▸ Task prompt
Reproduce only the lines from the one containing "Pedoman Media Siber (128, 2319)" through the end of the data, exactly as they stand.
Material provided START
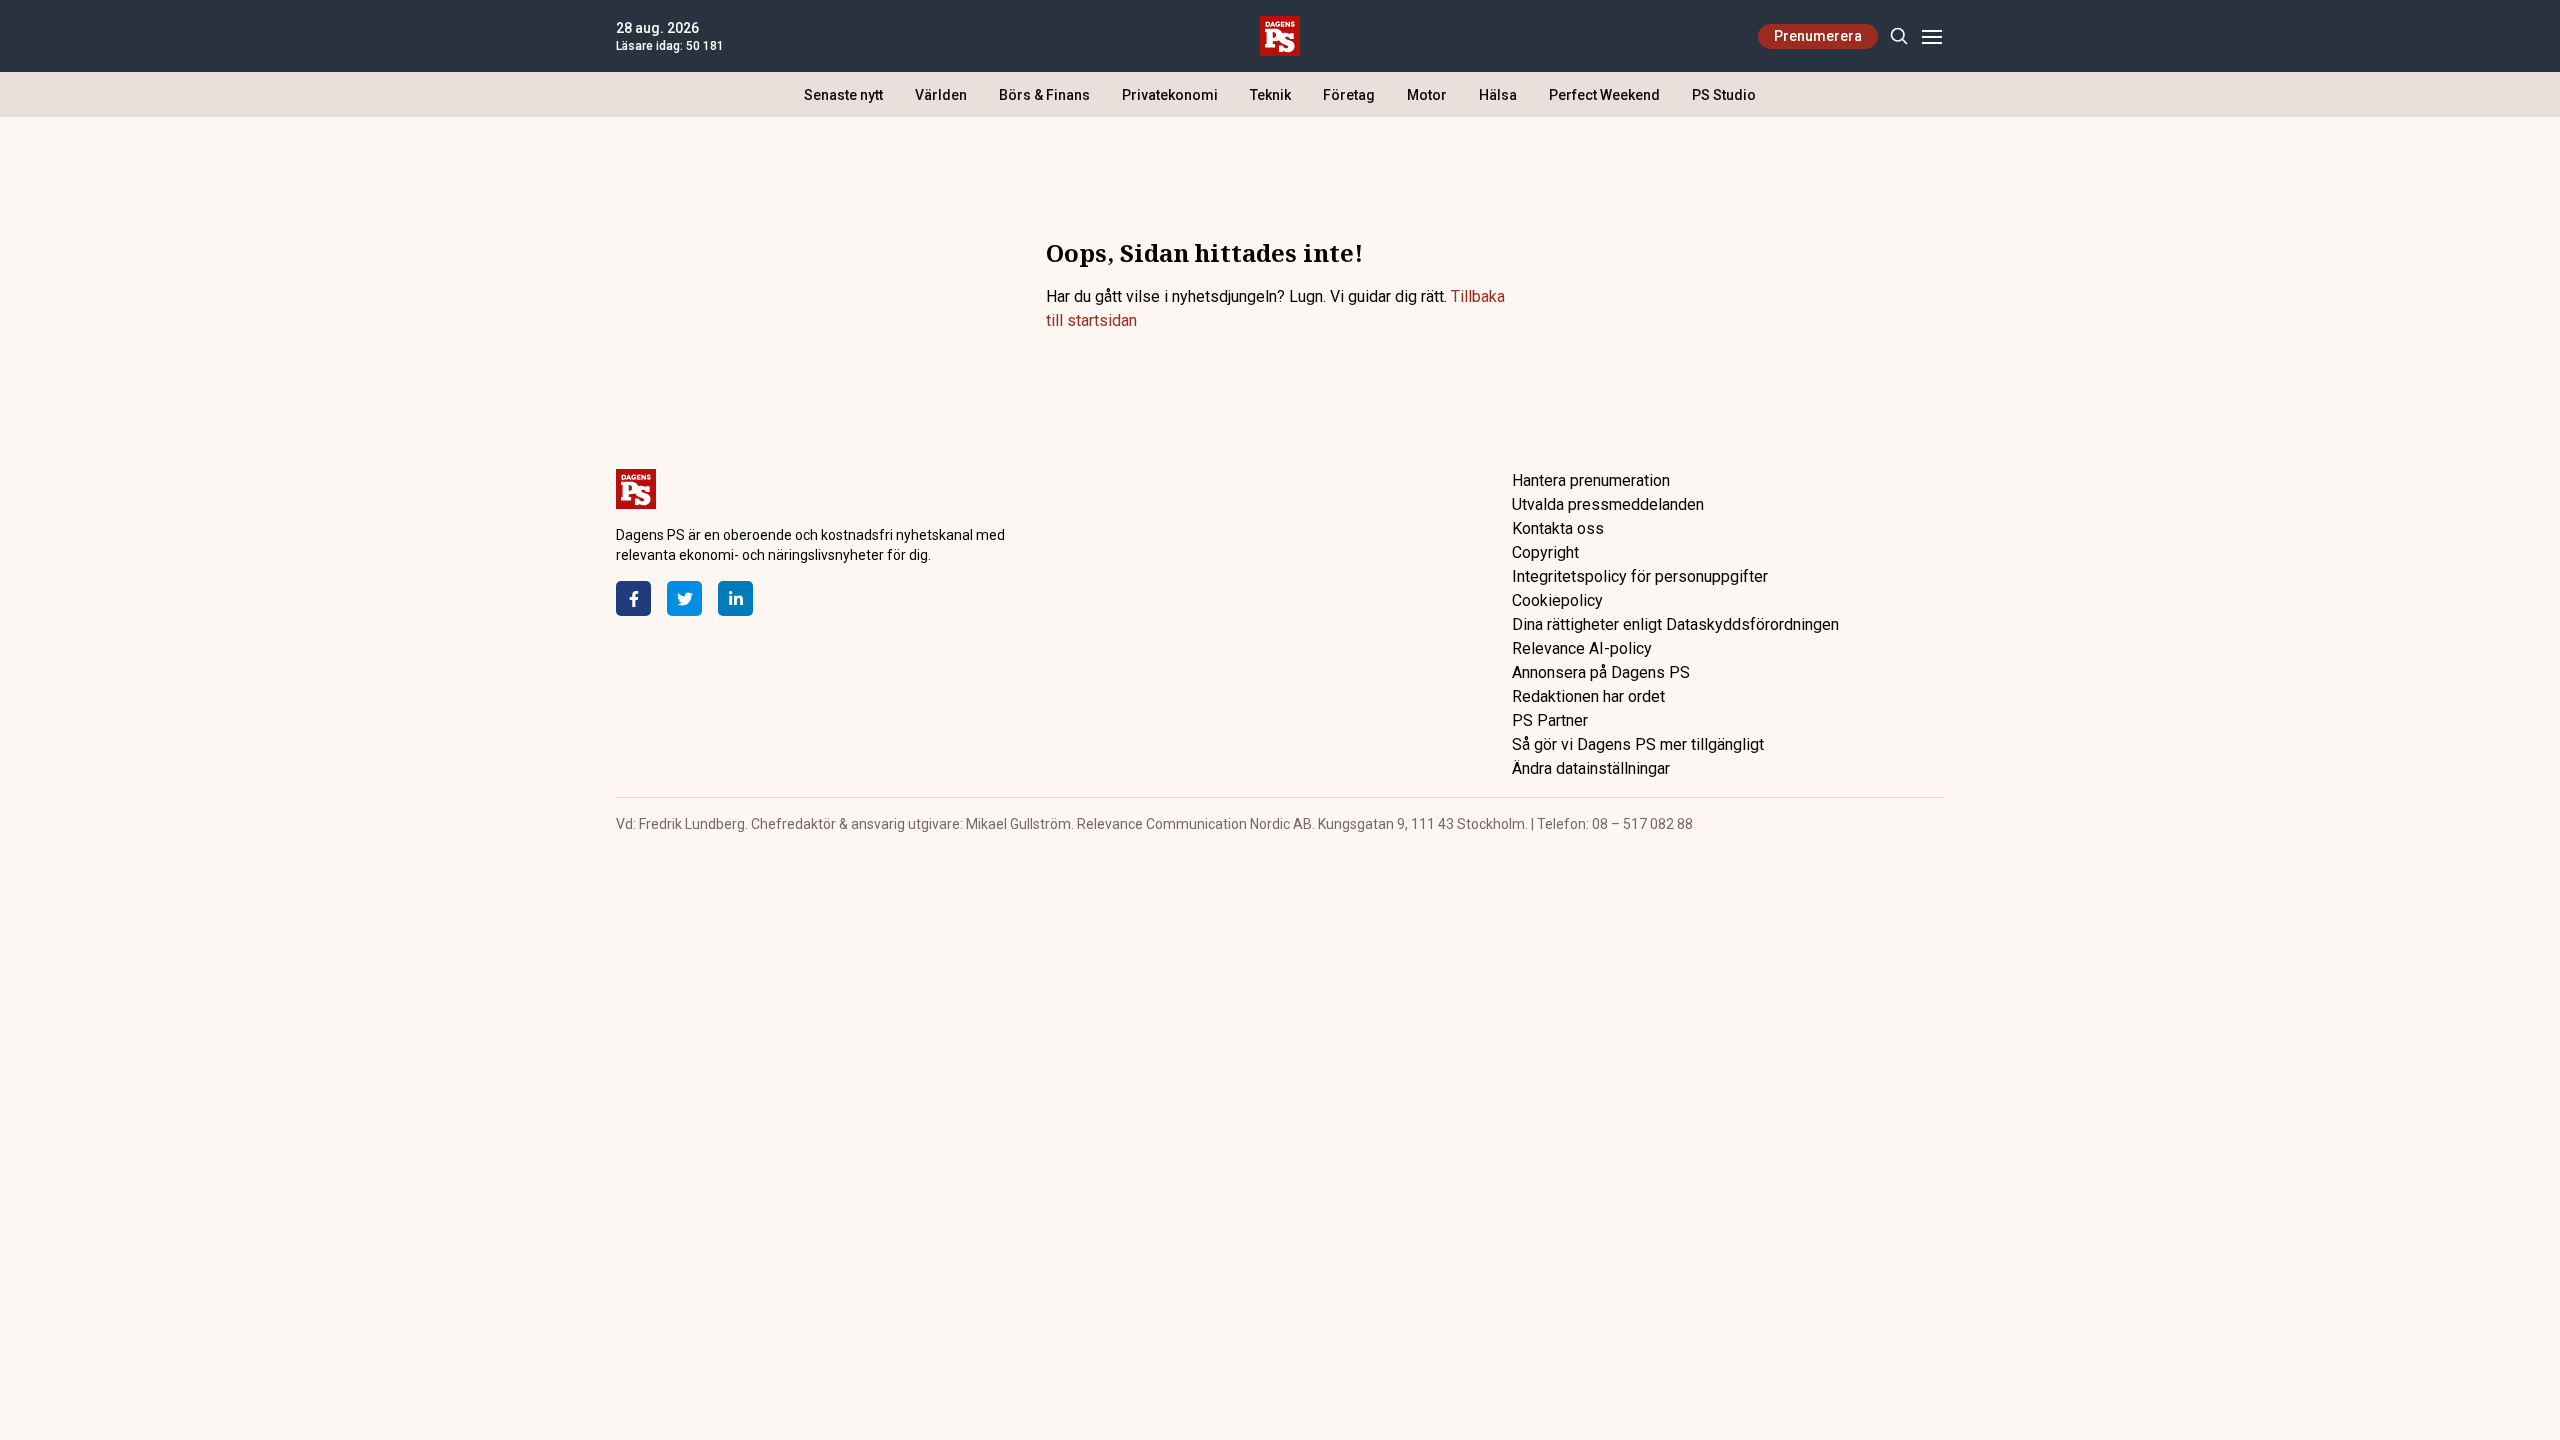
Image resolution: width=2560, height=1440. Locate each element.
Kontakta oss (1558, 528)
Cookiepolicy (1557, 600)
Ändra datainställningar (1591, 768)
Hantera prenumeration (1591, 480)
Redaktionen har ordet (1588, 696)
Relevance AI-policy (1582, 648)
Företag (1349, 95)
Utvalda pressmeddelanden (1608, 504)
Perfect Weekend (1604, 95)
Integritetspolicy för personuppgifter (1640, 576)
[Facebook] (633, 598)
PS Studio (1724, 95)
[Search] (1898, 36)
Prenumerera (1818, 36)
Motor (1427, 95)
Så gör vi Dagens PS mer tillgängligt (1638, 744)
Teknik (1270, 95)
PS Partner (1550, 720)
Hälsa (1498, 95)
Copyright (1545, 552)
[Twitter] (684, 598)
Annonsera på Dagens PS (1601, 672)
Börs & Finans (1044, 95)
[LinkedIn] (735, 598)
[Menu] (1931, 36)
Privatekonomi (1170, 95)
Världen (941, 95)
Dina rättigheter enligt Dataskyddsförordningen (1675, 624)
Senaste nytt (843, 95)
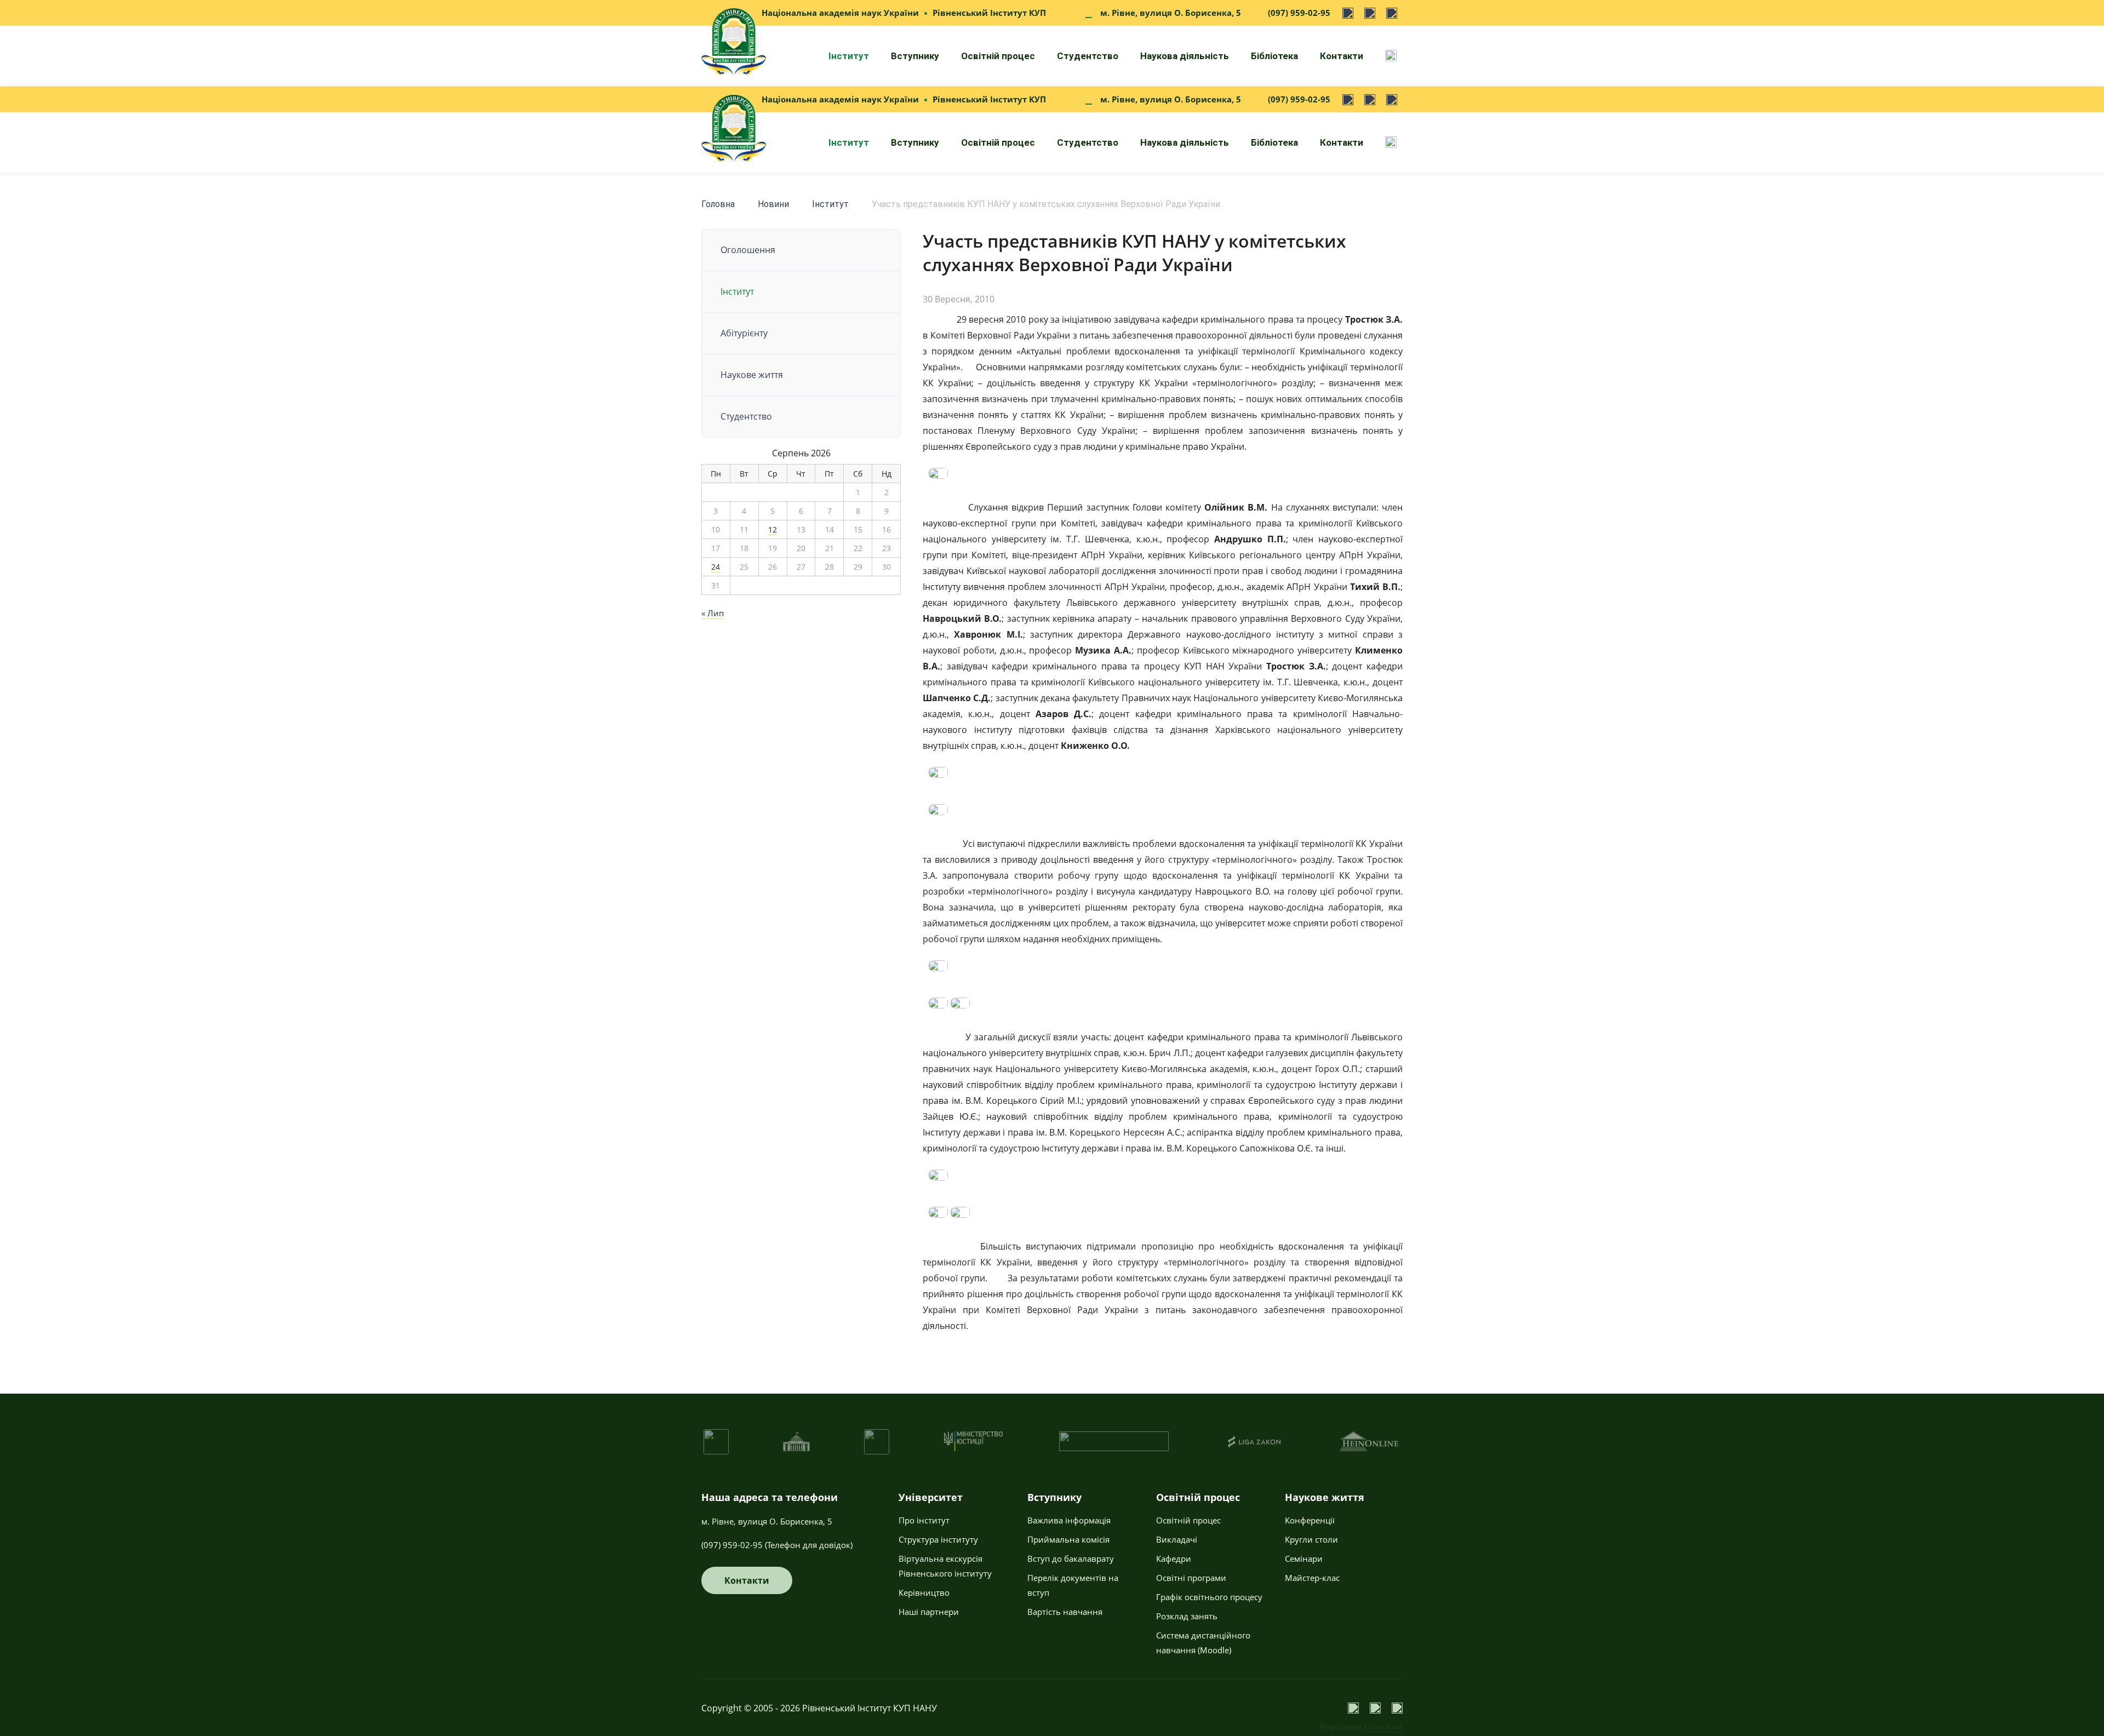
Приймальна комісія (1068, 1539)
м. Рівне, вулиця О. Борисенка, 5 (1170, 12)
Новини (773, 204)
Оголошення (748, 250)
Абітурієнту (744, 333)
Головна (718, 204)
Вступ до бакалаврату (1070, 1558)
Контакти (1341, 55)
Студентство (1087, 55)
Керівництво (924, 1592)
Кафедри (1173, 1558)
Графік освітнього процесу (1209, 1596)
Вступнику (915, 55)
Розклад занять (1186, 1616)
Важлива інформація (1069, 1520)
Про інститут (924, 1520)
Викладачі (1176, 1539)
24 (715, 567)
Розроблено (1361, 1727)
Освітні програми (1191, 1577)
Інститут (848, 55)
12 (772, 529)
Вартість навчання (1064, 1611)
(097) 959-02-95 (1299, 12)
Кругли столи (1311, 1539)
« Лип (712, 613)
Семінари (1304, 1558)
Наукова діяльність (1184, 55)
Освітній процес (998, 55)
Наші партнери (929, 1611)
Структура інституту (938, 1539)
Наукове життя (752, 375)
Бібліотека (1274, 55)
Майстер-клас (1312, 1577)
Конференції (1310, 1520)
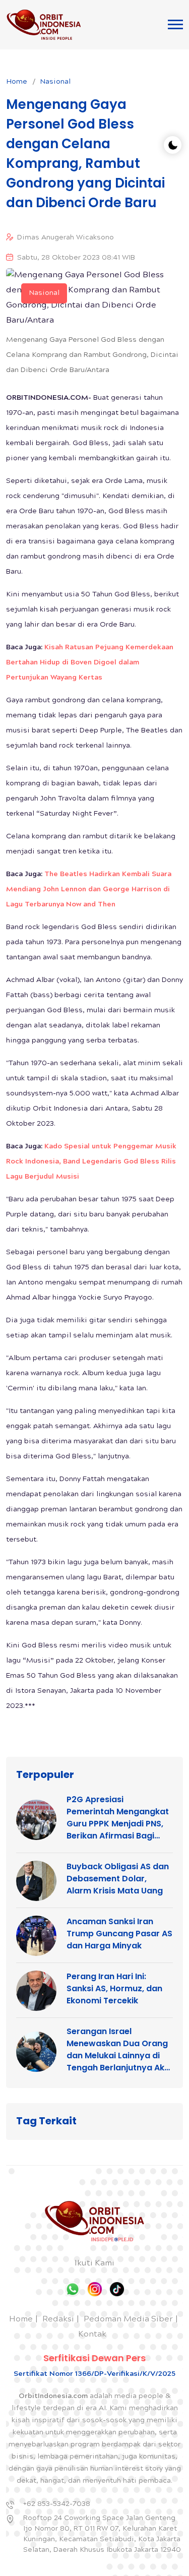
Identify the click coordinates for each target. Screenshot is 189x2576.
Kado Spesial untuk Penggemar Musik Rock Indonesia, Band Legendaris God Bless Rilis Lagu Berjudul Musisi (91, 1162)
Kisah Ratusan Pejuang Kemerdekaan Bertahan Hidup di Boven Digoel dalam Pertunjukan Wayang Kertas (89, 663)
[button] (175, 24)
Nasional (55, 82)
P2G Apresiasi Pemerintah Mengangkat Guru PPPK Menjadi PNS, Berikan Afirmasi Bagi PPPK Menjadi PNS (118, 1818)
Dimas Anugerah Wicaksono (65, 238)
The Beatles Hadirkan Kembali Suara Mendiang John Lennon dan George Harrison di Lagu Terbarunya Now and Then (88, 890)
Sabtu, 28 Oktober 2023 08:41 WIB (76, 258)
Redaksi (58, 2319)
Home (16, 82)
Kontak (92, 2334)
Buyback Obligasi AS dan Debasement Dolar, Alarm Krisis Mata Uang (118, 1878)
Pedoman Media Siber (128, 2319)
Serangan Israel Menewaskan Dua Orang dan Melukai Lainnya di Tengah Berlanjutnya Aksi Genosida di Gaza (119, 2050)
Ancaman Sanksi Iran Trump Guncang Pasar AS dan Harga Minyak (119, 1933)
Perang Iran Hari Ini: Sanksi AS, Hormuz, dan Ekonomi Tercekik (114, 1988)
Material provided END
▸ Solution
Pedoman Media Siber (128, 2319)
Serangan Israel Menewaskan Dua Orang dan Melukai Lainnya di Tengah Berlanjutnya Aksi Genosida di Gaza (119, 2050)
Ancaman Sanksi Iran Trump Guncang Pasar AS dan Harga Minyak (119, 1933)
Perang Iran Hari Ini: Sanksi AS, Hormuz, dan Ekonomi Tercekik (114, 1988)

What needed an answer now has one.